## [Exercise goal]
Starting with the line containing "This screenshot has height=500, width=840." and continuing through the end of the listing below, present each line as one string in a JSON list, leaving out blank lines and the pictures.

## [Exercise materials]

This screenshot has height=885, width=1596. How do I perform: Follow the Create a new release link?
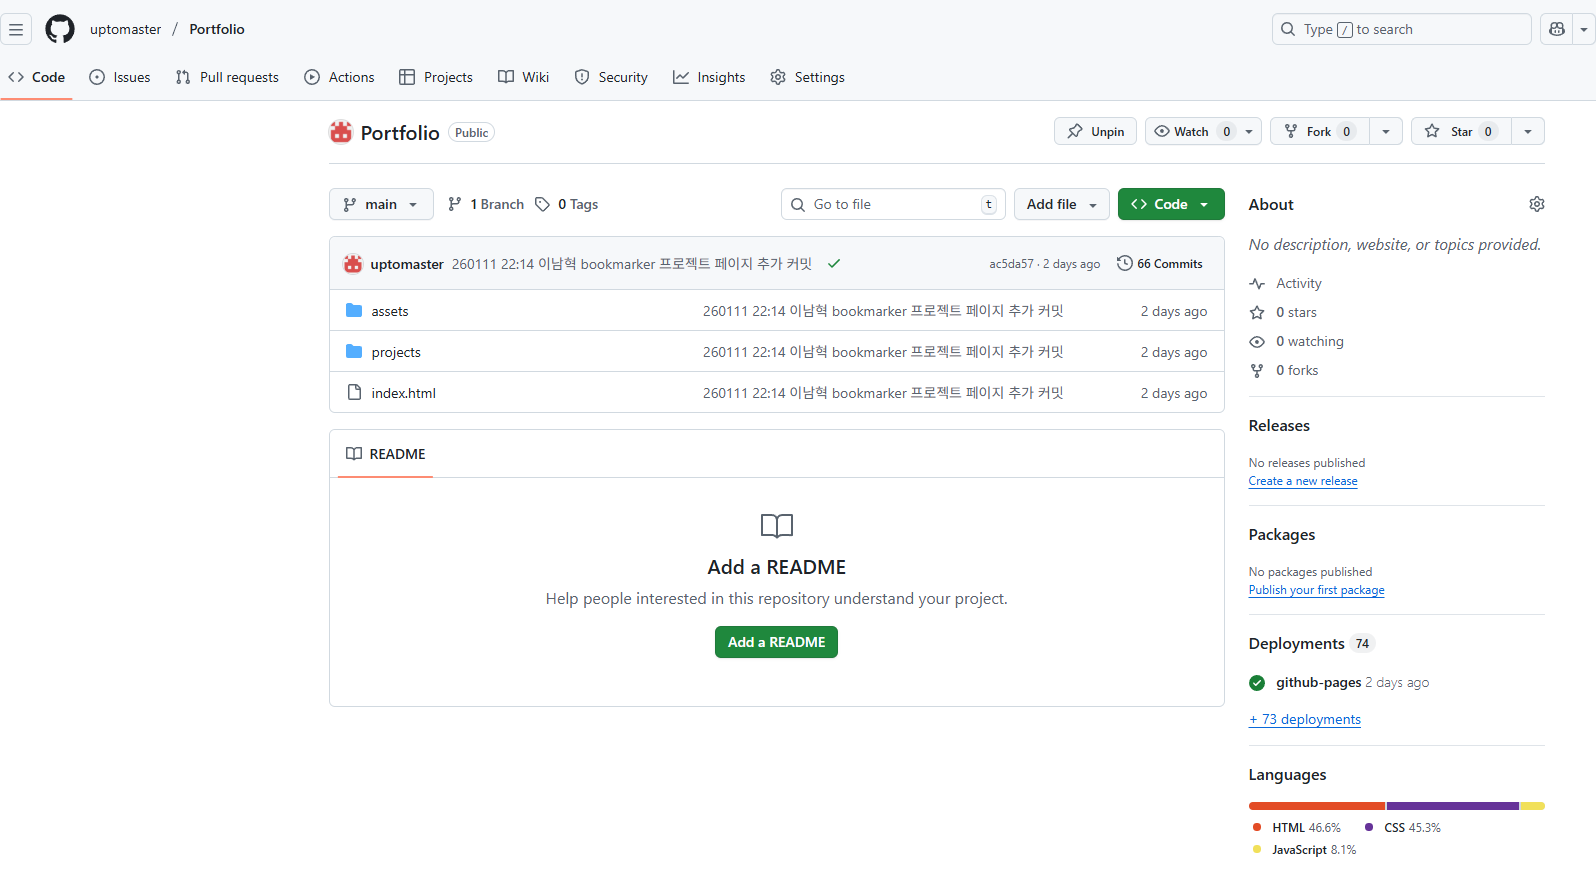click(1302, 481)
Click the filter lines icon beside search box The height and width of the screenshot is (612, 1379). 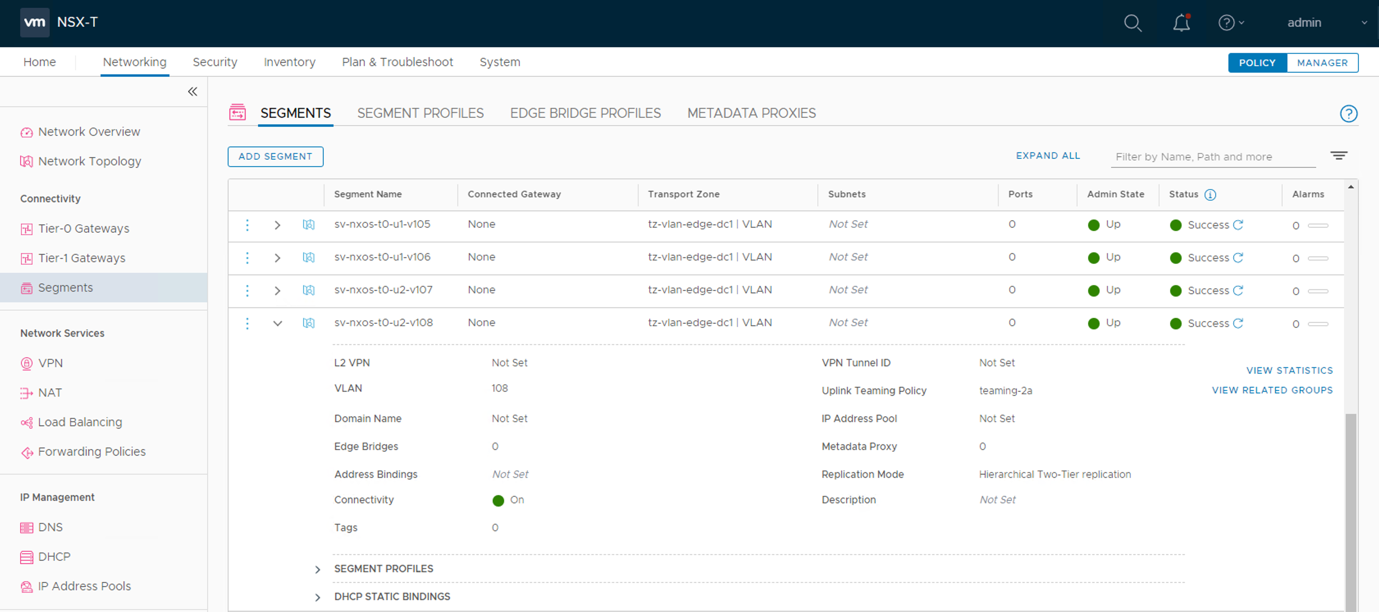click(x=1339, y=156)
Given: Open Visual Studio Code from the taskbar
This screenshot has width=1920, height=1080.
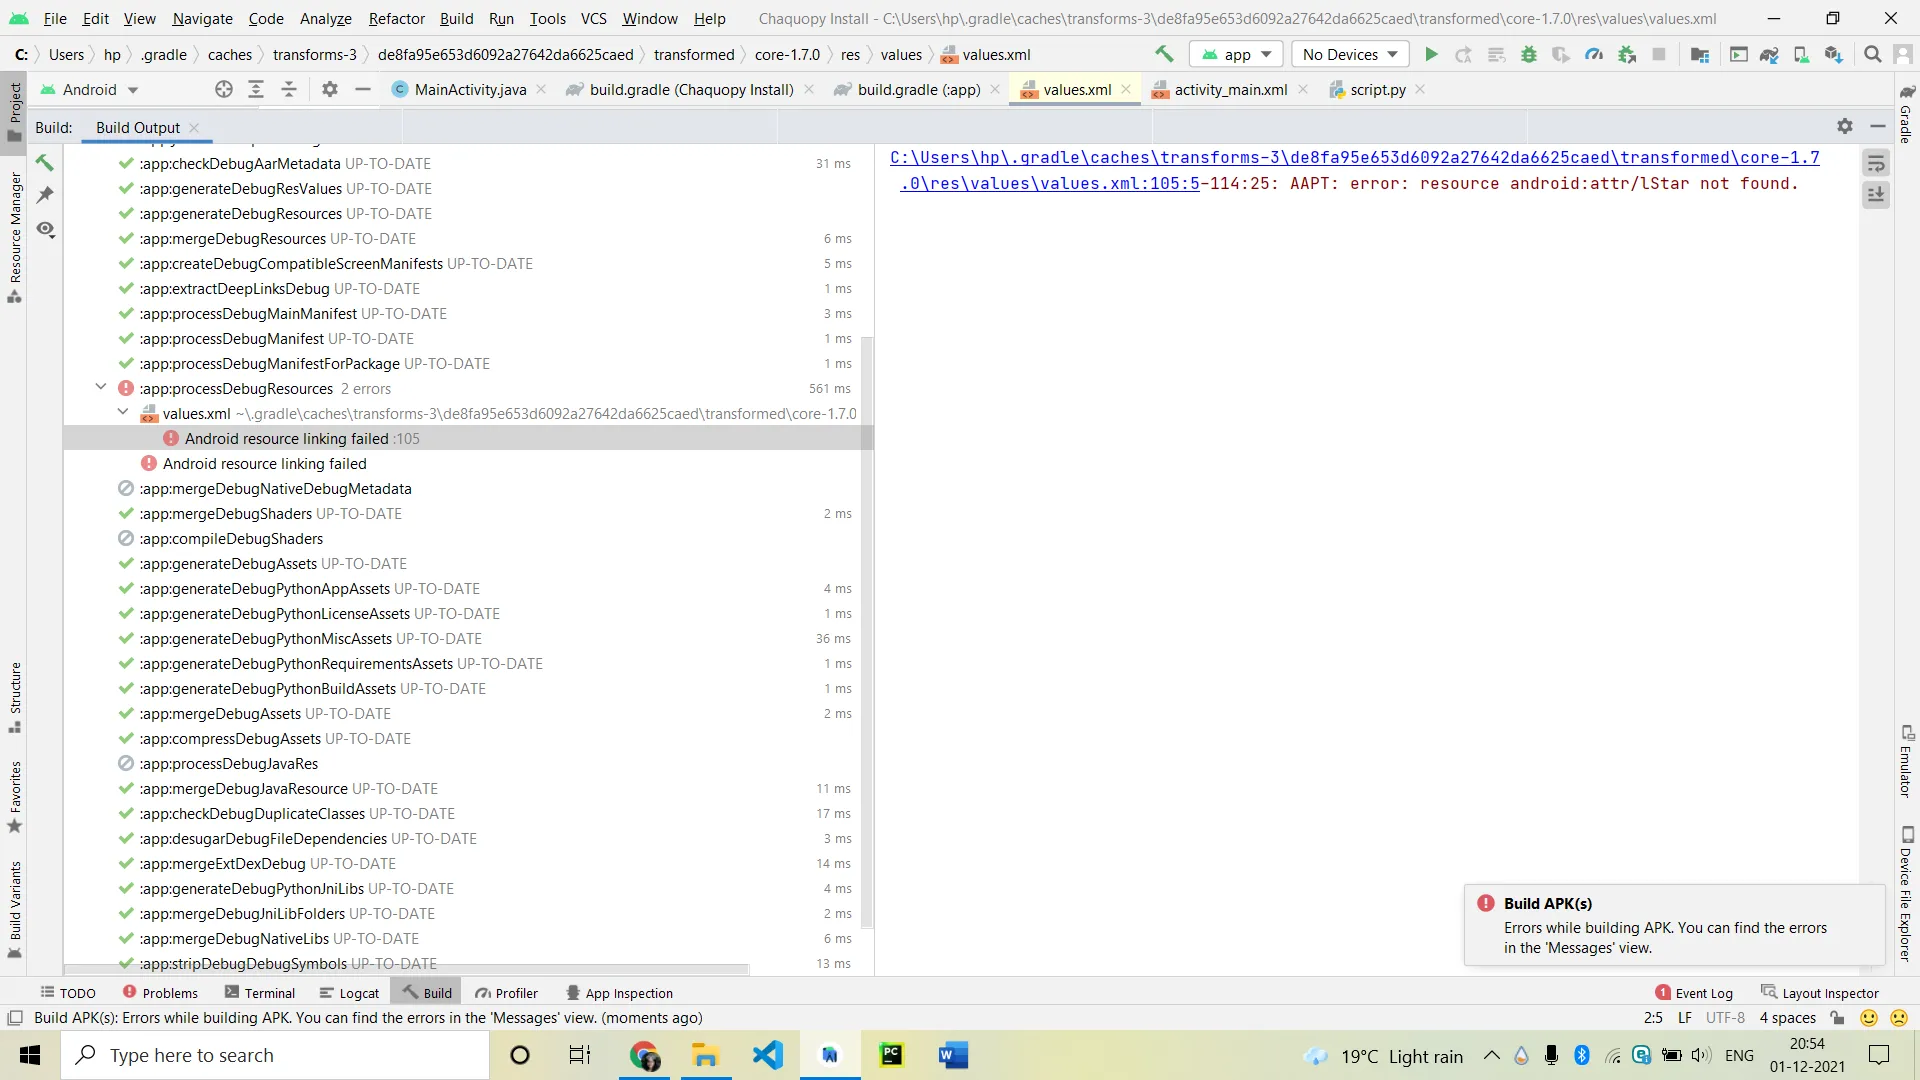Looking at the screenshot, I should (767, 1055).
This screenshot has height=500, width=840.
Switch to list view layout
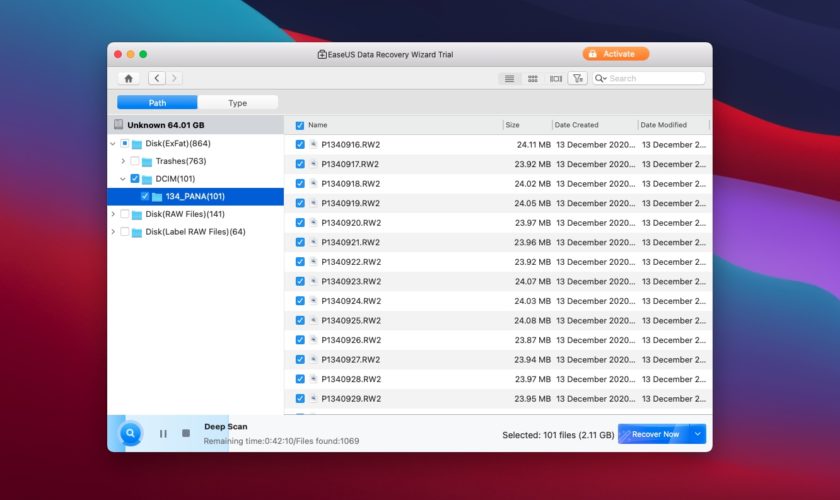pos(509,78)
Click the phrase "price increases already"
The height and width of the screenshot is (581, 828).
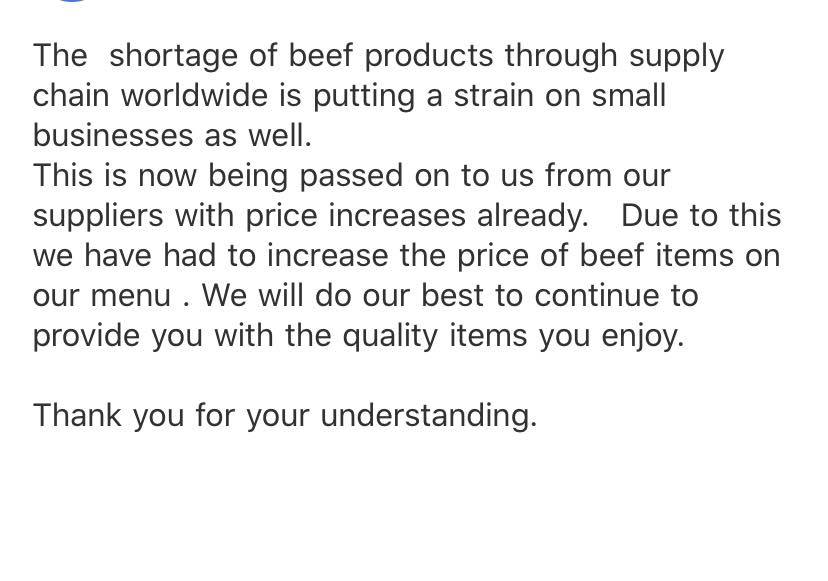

## [Task response]
[
  "This screenshot has height=500, width=840.",
  "Switch to list view layout",
  "pos(509,78)",
  "Click the phrase \"price increases already\"",
  "The height and width of the screenshot is (581, 828)."
]